### Complete the following
• a. For the text on data breaches and Article III standing, say whether each statement agrees with it. Answer yes or no and quote the deciding words exactly. (i) The Supreme Court decided Clapper v. Amnesty International USA in 2013. (ii) Riley v. California let police examine the cellphone data of arrested suspects without a warrant. (iii) The Target retail breach led to sixty-eight class action lawsuits.
• b. Answer these questions from the text on data breaches and Article III standing:
(i) What do plaintiffs purchase to prevent future unauthorized third-party data access?
(ii) Which Seventh Circuit decision does the text name?
(iii) Where were the lawsuits over the Target retail breach filed?
• c. Print part of the text on data breaches and Article III standing, starting at the words "Data breaches, identity" and ending after "credit monitoring services.".

### Text
Data breaches, identity theft, and Article III standing: will the Supreme Court resolve the split in the circuits?

AuthorMank, Bradford C.

In data breach cases, the plaintiff typically alleges that the defendant used inadequate computer security to protect the plaintiffs personal data. In most, but not all cases, the plaintiff cannot prove that a hacker or thief has actually used or sold the data to the plaintiffs detriment. In most cases, a plaintiff alleges that the defendant's failure to protect his personal data has caused him damages by increasing his risk of suffering actual identity theft in the future and therefore imposed costs on the plaintiff when he reasonably takes measures to prevent future unauthorized third-party data access by purchasing credit monitoring services.

In data breach cases, the lower federal courts have split on the question of whether the plaintiffs meet Article III standing requirements for injury and causation. In its 2013 decision Clapper v. Amnesty International USA, the Supreme Court, in a case involving alleged electronic surveillance by the U.S. government's National Security Agency, declared that a plaintiff alleging that it will suffer future injuries from a defendant's allegedly improper conduct must show that such injuries are "certainly impending. " Since the Clapper decision, a majority of the lower federal courts addressing "lost data" or potential identity theft cases in which there is no proof of actual misuse or fraud have held that plaintiffs lack standing to sue the party who failed to protect their data. But a significant minority of lower court decisions have disagreed that the Clapper decision requires denial of standing in data breach cases in which there is no proof of present harm, because a footnote in Clapper acknowledged that the Court had sometimes used a less strict "substantial risk" test when plaintiffs alleged that a defendant's actions increase their risk of future harm.

Demonstrating its concern for digital privacy, the Court in Riley v. California recently required police to obtain a Fourth Amendment warrant before examining the digital data on the cellphones of arrested suspects. It would be easy for courts to distinguish the government's seizure of digital data from arrestees in Riley from a third party's hacking of data from a retailer or employer. The Riley decision involves Fourth Amendment warrant issues that are not relevant to private data breach cases. Yet in both cell phone seizure cases and data breach cases, there is the common concern that vast amounts of personal data are often at stake. The new privacy concerns in a digital age should lead the Supreme Court to take a broader view of standing in data breach cases. It is also possible that the Court will follow the Seventh Circuit's Remijas decision to distinguish between cases where there is only a possible risk of theft from those where actual harm has occurred to some plaintiffs.

INTRODUCTION

Because Article III of the Constitution limits the authority of federal judges to deciding "Cases" and "Controversies," (1) the U.S. Supreme Court has interpreted Article III to impose mandatory standing requirements that require each plaintiff in federal court to demonstrate that he has suffered a concrete injury that is fairly traceable to the actions of the defendant and redressable by a favorable judgment of a federal court. (2) The injury and traceable causation prongs of the Article III standing test have raised problems for plaintiffs in "lost data," "data breach," or potential "identity theft" cases in which plaintiffs allege damages when computer hackers or thieves of physical property such as laptops or hard drives breach a defendant's computer system or network that contains the plaintiffs personal information such as birth dates or Social Security numbers. (3) Data breach cases can involve tens of millions of Americans, as in the Target retail breach, which led to sixty-eight class action lawsuits (4) in twenty-one states and the District of Columbia in less than one month, (5) and, therefore these cases raise important policy concerns. (6)

### Provided data
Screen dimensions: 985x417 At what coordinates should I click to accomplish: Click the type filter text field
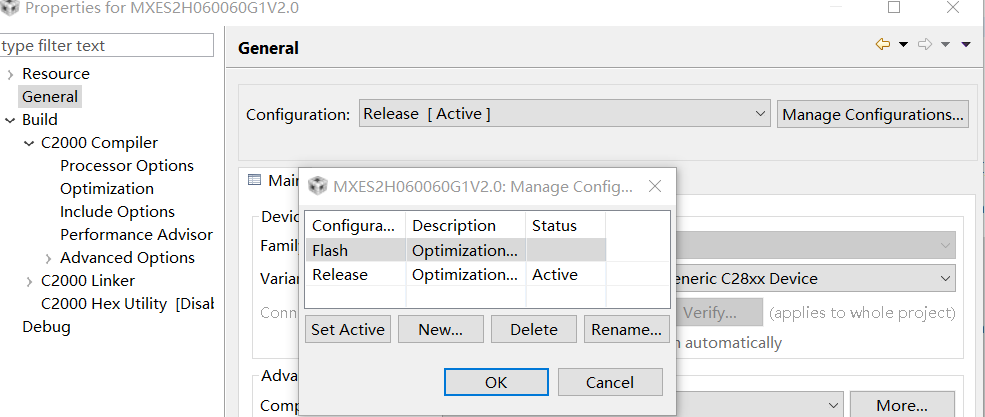click(107, 46)
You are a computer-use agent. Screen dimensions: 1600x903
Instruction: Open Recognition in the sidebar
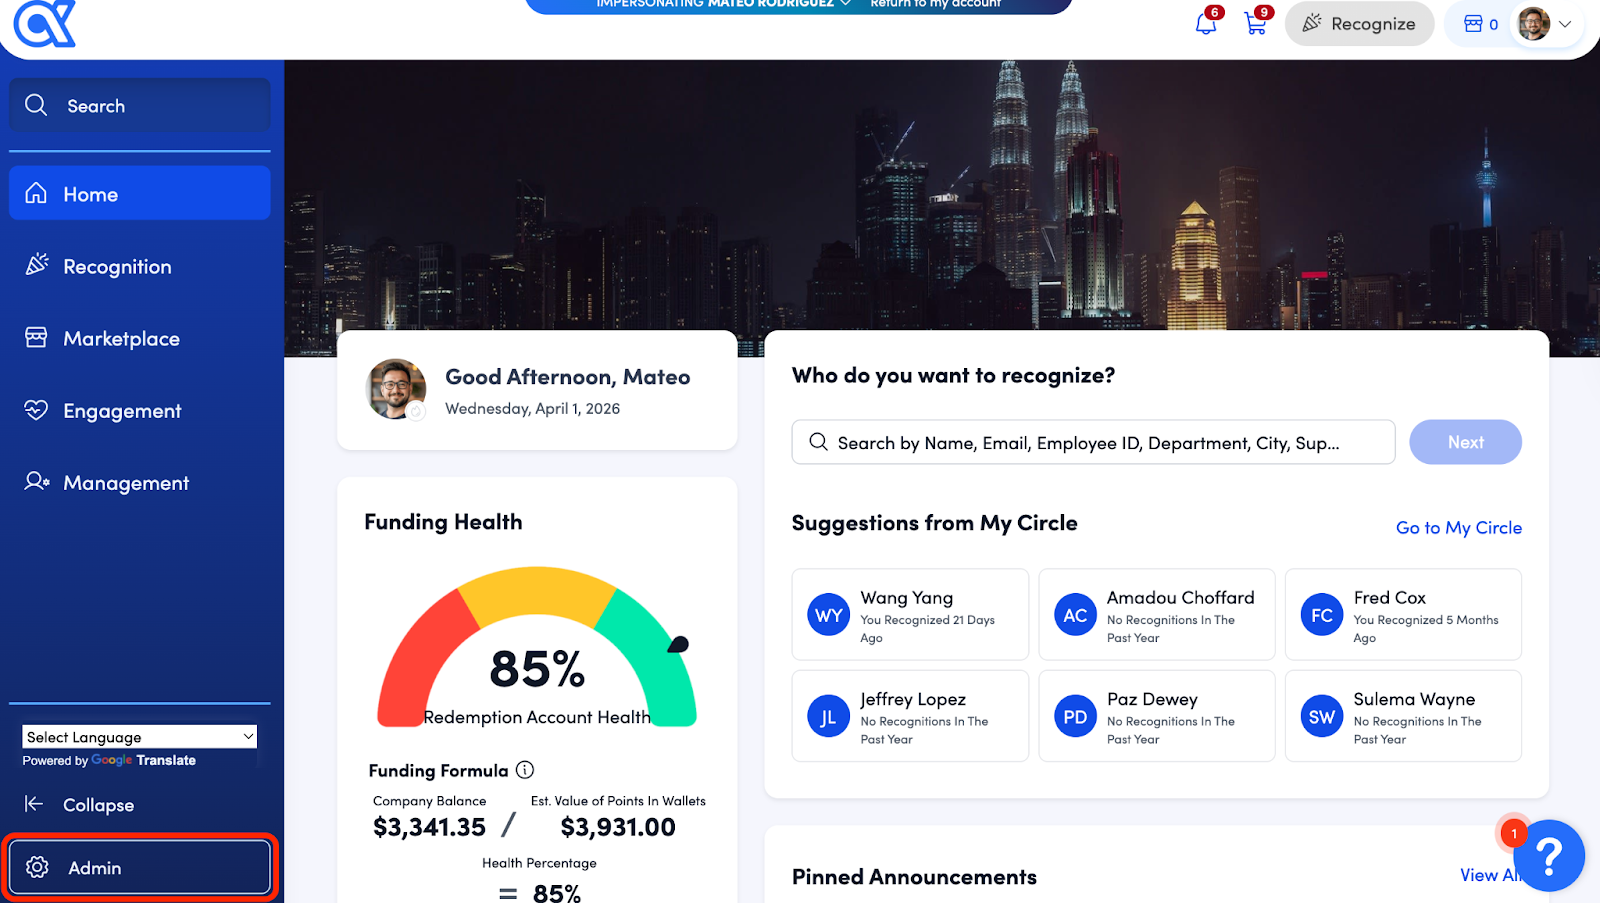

### Answers to the problems
• a.
(i) Yes: "In its 2013 decision Clapper v. Amnesty International USA"
(ii) No: "required police to obtain a Fourth Amendment warrant before examining the digital data on the cellphones of arrested suspects"
(iii) Yes: "the Target retail breach, which led to sixty-eight class action lawsuits"

• b.
(i) Credit monitoring services
(ii) Remijas
(iii) In twenty-one states and the District of Columbia

• c.
Data breaches, identity theft, and Article III standing: will the Supreme Court resolve the split in the circuits?

AuthorMank, Bradford C.

In data breach cases, the plaintiff typically alleges that the defendant used inadequate computer security to protect the plaintiffs personal data. In most, but not all cases, the plaintiff cannot prove that a hacker or thief has actually used or sold the data to the plaintiffs detriment. In most cases, a plaintiff alleges that the defendant's failure to protect his personal data has caused him damages by increasing his risk of suffering actual identity theft in the future and therefore imposed costs on the plaintiff when he reasonably takes measures to prevent future unauthorized third-party data access by purchasing credit monitoring services.